There have been 11 SGTR accidents in the world so far, once in Belgium and Japan respectively and 9 times in the US. All the reactors that have experienced SGTR accidents had steam generators made of Alloy 600 (or Inconel 600), and the material has been considered as a main cause of rapid deterioration of the tubes. Unfortunately, the so-called Korean Standard Nuclear Plants from Yonggwang 3,4,5,6 to Ulchin 3,4 have installed the same type of steam generators so far. The KHNP affirms that it can probe or predict this kind of crack on steam generators' tubes since it now has experience, and will prevent same kind of "incident" from other nuclear reactors. However, it didn't explain clearly why it had failed to investigate the cracks appropriately and how it plans to avoid repeating the same problem.

Source and contact: Kwanghoon Seok, Energy and Nuclear Safety issues, Green Korea United, 113-34, Seongbuk-dong, Seongbuk-gu, Seoul, South Korea, 136-821
Tel : +82 2 747 8500 Fax : +82 2 766 4180
E-mail : nonuke@greenkorea.org or nonuke@hanmail.net


CRACKS THREATEN INDUSTRY'S FUTURE

 

An unnamed official of the Korea Institute of Nuclear Safety (KINS) said it would take several months for the KHNP to find out the exact cause and process of the steam generator tube rupture. However, he added that the nuclear industry will hesitate to reveal the exact cause since "this kind of investigation may harm the reliability of whole nuclear industries as well as the steam generator supplier".

Such potentially embarrassing revelations about nuclear accidents are often hidden in "commercially confidential" reports. Occasionally parts of these reports are revealed. For example, in a report into the Davis-Besse incident, one such report was quoted as saying that cracks in reactor vessel head penetrations were discovered over twice as often in French reactors as in reactors in other countries.

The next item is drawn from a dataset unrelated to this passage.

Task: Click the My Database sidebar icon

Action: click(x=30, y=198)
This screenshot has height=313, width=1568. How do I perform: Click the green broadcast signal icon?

Matthieu Schuler from the French nuclear safety authority suggested this was because the French use eddy-current testing to detect cracks rather than the ultrasonic methods often used elsewhere, including in the US (see WISE/NIRS Nuclear Monitor 568.5402, "Large numbers of undetected cracks in the world's PWRs").

However, the recent Korean incident throws doubt even on the eddy-current testing method, since the two types of testing used - Bobbin and Motorized Rotating Pancake Coil (MRPC) - are both forms of eddy-current testing. True, they revealed crack indications, but the utility was unable to predict that these would lead to catastrophic failure of the tube. Indeed, despite decades of research in universities all over the world and data from hundreds of reactors, there is still no reliable method of predicting crack growth.

This, of course, has not stopped the US Nuclear Regulatory Commission from extending the licenses of some reactors to as much as 60 years. Since no power reactor has been in operation for this long, this means that the old reactors will enter unknown territory, with increasing numbers of cracks, and more chance that the cracks may lead to catastrophic failure as the metal becomes more and more embrittled from decades of irradiation.